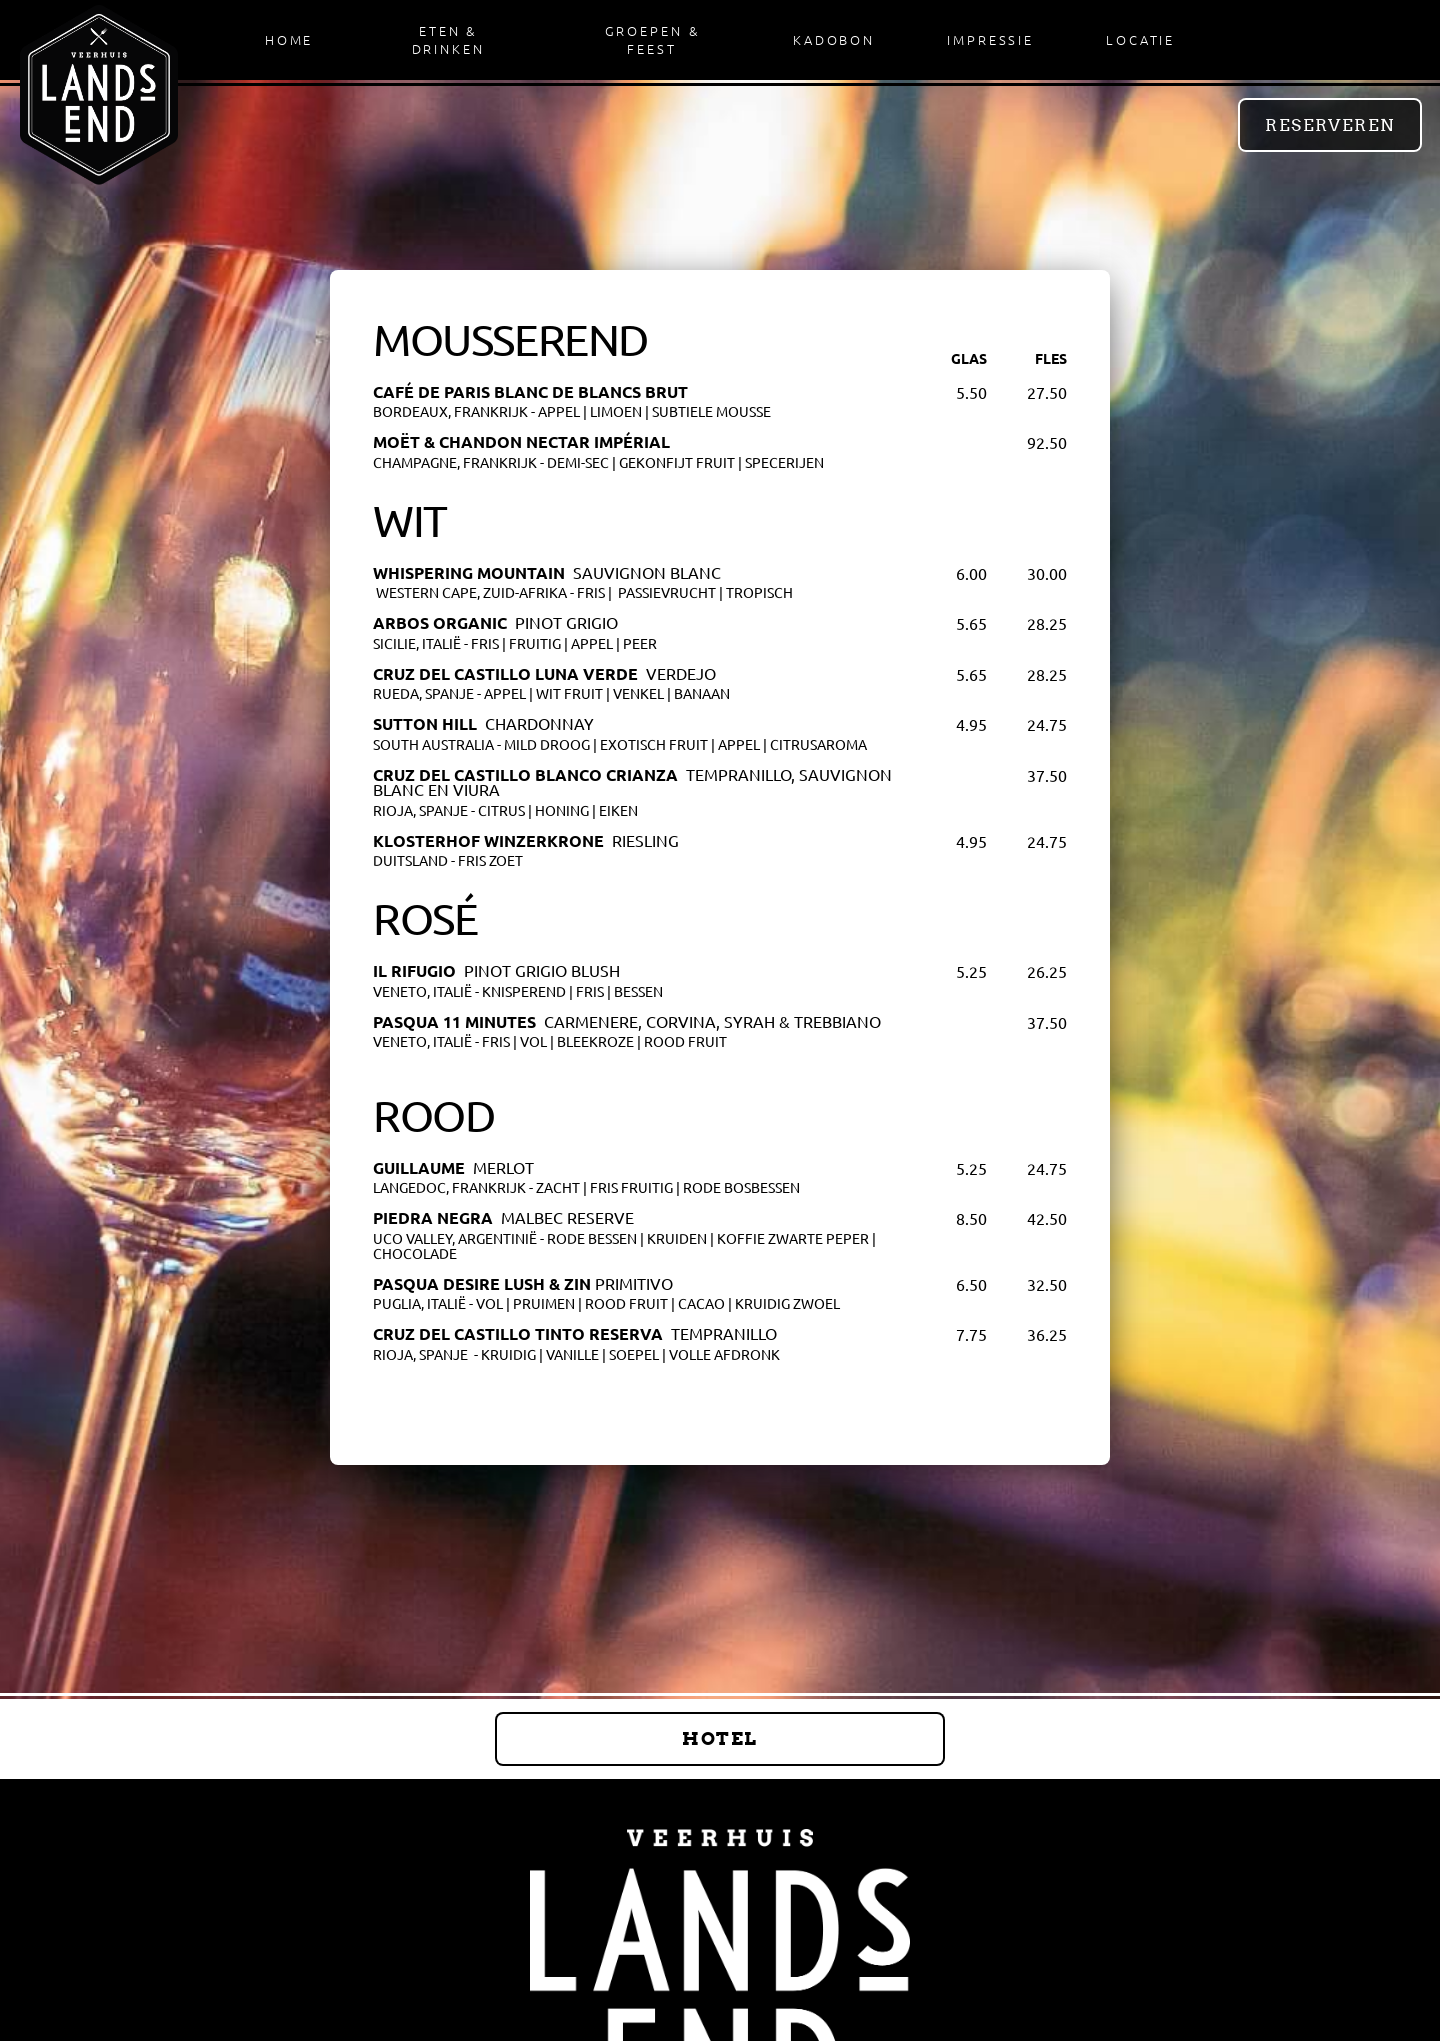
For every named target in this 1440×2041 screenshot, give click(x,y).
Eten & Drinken (448, 39)
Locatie (1140, 39)
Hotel (719, 1738)
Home (289, 39)
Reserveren (1329, 125)
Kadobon (834, 39)
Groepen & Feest (652, 39)
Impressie (990, 39)
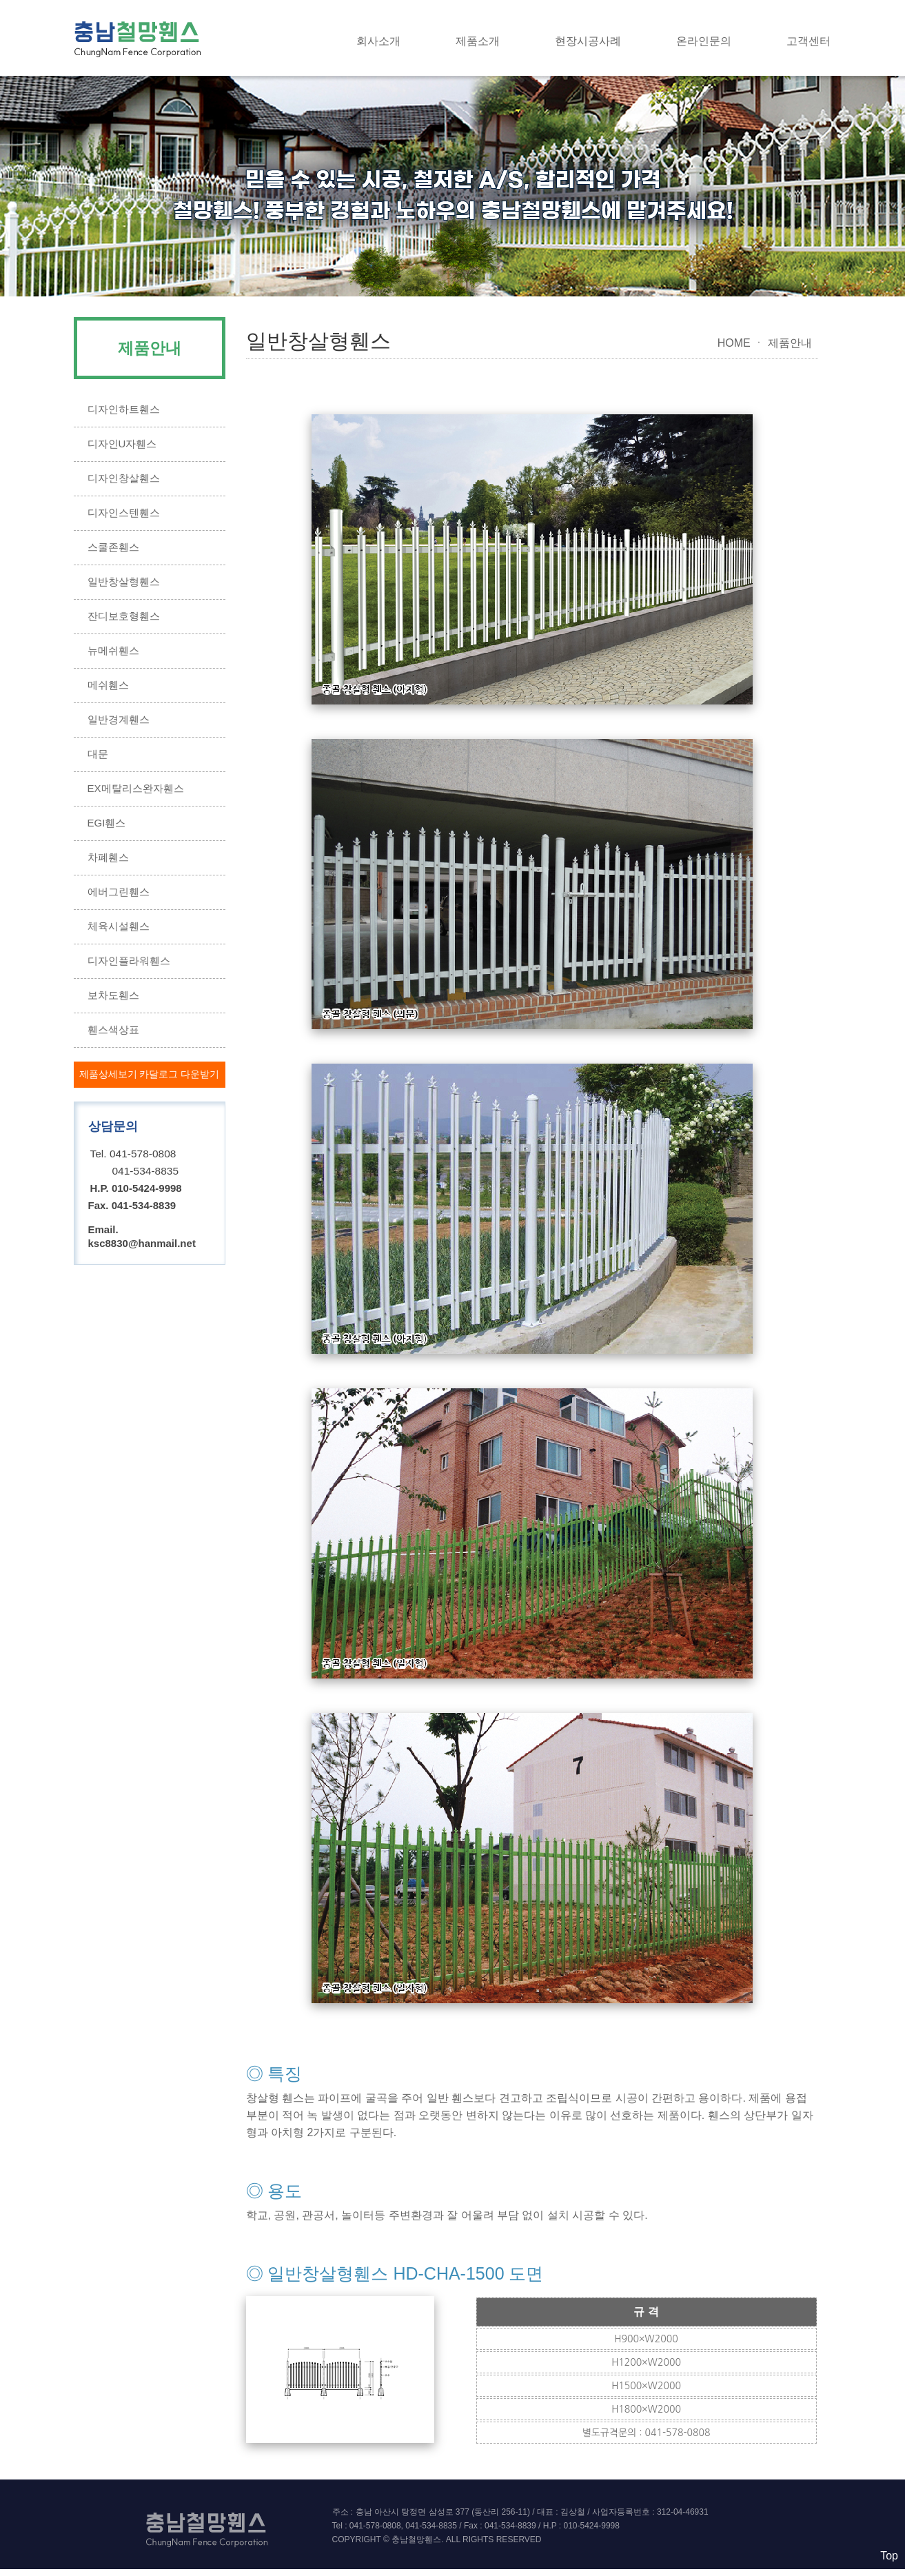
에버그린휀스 (119, 891)
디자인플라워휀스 (129, 960)
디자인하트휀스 (124, 409)
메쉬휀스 (108, 685)
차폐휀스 (108, 857)
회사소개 (378, 41)
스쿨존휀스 (113, 547)
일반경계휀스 (119, 719)
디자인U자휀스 (122, 443)
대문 (98, 754)
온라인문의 (703, 41)
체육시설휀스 (119, 926)
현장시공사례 (588, 41)
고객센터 (808, 41)
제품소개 (478, 41)
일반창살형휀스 (124, 581)
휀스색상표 (113, 1029)
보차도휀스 (113, 995)
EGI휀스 (107, 823)
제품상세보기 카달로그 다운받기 (149, 1073)
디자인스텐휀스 (124, 512)
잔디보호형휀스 (124, 616)
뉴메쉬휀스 (113, 650)
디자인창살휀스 (124, 478)
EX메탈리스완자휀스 (136, 788)
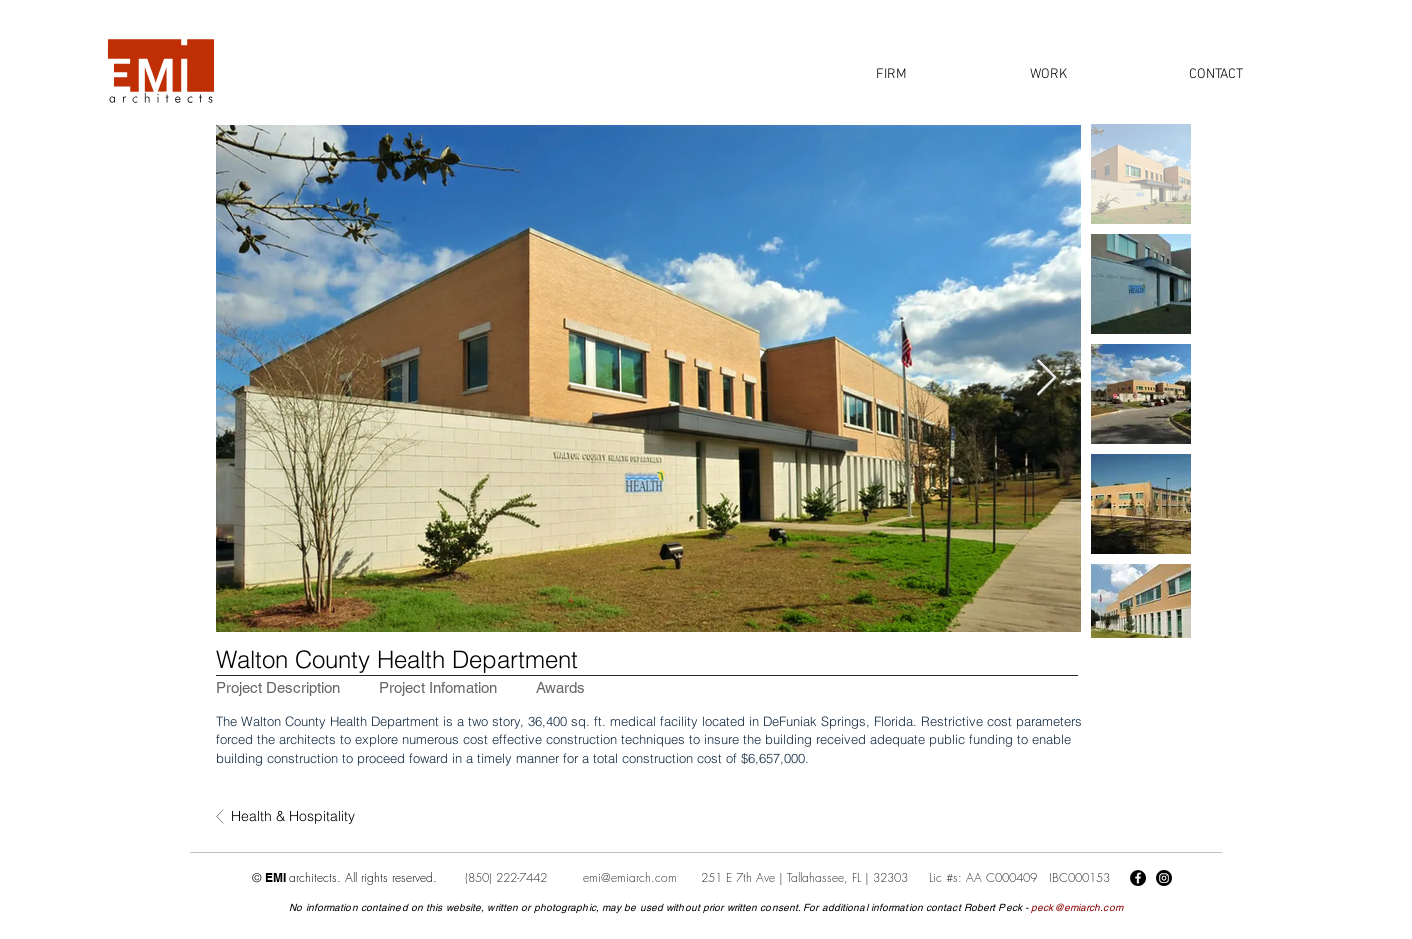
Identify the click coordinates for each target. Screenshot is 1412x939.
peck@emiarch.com (1077, 907)
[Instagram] (1164, 878)
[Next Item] (1046, 378)
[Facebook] (1138, 878)
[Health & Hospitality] (297, 817)
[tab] (278, 687)
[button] (891, 74)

STATED TASK.
Convert all of the lines above into a numbered list, leaving out any blank lines and the pictures.

ANSWER TO THIS EXERCISE.
1. For every named target in this 1440×2041 screenshot, give click(x,y).
2. Eten & Drinken (448, 39)
3. Locatie (1140, 39)
4. Hotel (719, 1738)
5. Home (289, 39)
6. Reserveren (1329, 125)
7. Kadobon (834, 39)
8. Groepen & Feest (652, 39)
9. Impressie (990, 39)
10. 에버그린휀스 (119, 891)
11. 디자인플라워휀스 (129, 960)
12. 디자인하트휀스 (124, 409)
13. 메쉬휀스 (108, 685)
14. 차폐휀스 (108, 857)
15. 회사소개 (378, 41)
16. 스쿨존휀스 (113, 547)
17. 일반경계휀스 (119, 719)
18. 디자인U자휀스 (122, 443)
19. 대문 (98, 754)
20. 온라인문의 (703, 41)
21. 체육시설휀스 (119, 926)
22. 현장시공사례 (588, 41)
23. 고객센터 (808, 41)
24. 제품소개 (478, 41)
25. 일반창살형휀스 (124, 581)
26. 휀스색상표 (113, 1029)
27. 보차도휀스 (113, 995)
28. EGI휀스 (107, 823)
29. 제품상세보기 카달로그 다운받기 (149, 1073)
30. 디자인스텐휀스 (124, 512)
31. 잔디보호형휀스 (124, 616)
32. 뉴메쉬휀스 (113, 650)
33. 디자인창살휀스 (124, 478)
34. EX메탈리스완자휀스 (136, 788)
35. Identify the click coordinates for each target. Screenshot is 1412x939.
36. peck@emiarch.com (1077, 907)
37. [Instagram] (1164, 878)
38. [Next Item] (1046, 378)
39. [Facebook] (1138, 878)
40. [Health & Hospitality] (297, 817)
41. [tab] (278, 687)
42. [button] (891, 74)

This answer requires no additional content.